Howard Walters, M.S.S. '06, M.L.S.P. '06, was named a Ruth W. Mayden scholar in recognition of his expressed interest and commitment to serving urban disadvantaged populations. He completed his first year field placement at the Community Service Office at Bryn Mawr College, where he served as the coordinator of the tutoring programs. His second year field placement was at People's Emergency Center, the oldest social-service agency in Pennsylvania serving homeless women and children. His focus was on housing and welfare issues. As a student in the Policy Practice and Advocacy concentration, Walters participated in an annual field trip to meet with policymakers and representatives of public-interest organizations. "In his quiet, humble manner," a nominator observed, "Howard has provided leadership to the policy trip both last year and this year. He attended to all sorts of mundane details without losing site of our mission. In his unassuming way, he is a strong advocate who brings integrity to all his actions."

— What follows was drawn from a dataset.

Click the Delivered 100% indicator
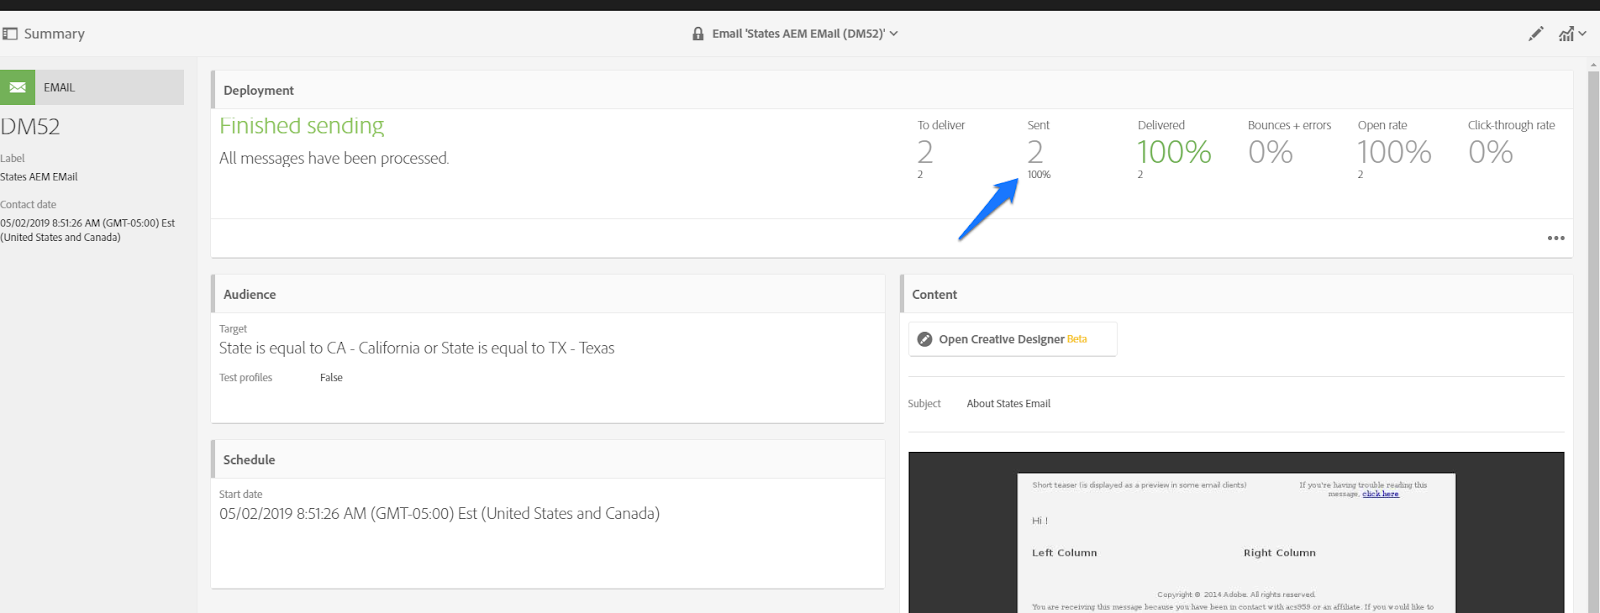This screenshot has width=1600, height=613. [1174, 152]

During Commencement, President Nancy J. Vickers announced the 2006 faculty winner, Associate Professor of Psychology Kimberly Wright Cassidy. A developmental psychologist with a focus on cognition, Cassidy has won grant funding from the Mellon Foundation, the Guggenheim Foundation and the National Institutes of Health for what a nominator describes as "a very active and productive research program that includes multiple publications in the top journals in developmental psychology." Another nominator cites her as "a superior example of a professor who engages in rigorous academic activities, fosters academic growth in her students, and who is devoted to service in the various communities in which she is a member." In addition to service on numerous College committees, Cassidy has volunteered time to wellness programs, Customs Week activities, campus multiculturalism education, and Bryn Mawr athletics, among other programs; she has also engaged in extensive outreach activities serving the community beyond Bryn Mawr. She has taught at Bryn Mawr since 1993.
The McPherson Fund For Excellence was established in 1997 to honor President Emeritus Mary Patterson McPherson's contribution to the Bryn Mawr community, and to inspire outstanding faculty and staff members, graduate students and undergraduates with the McPherson Awards.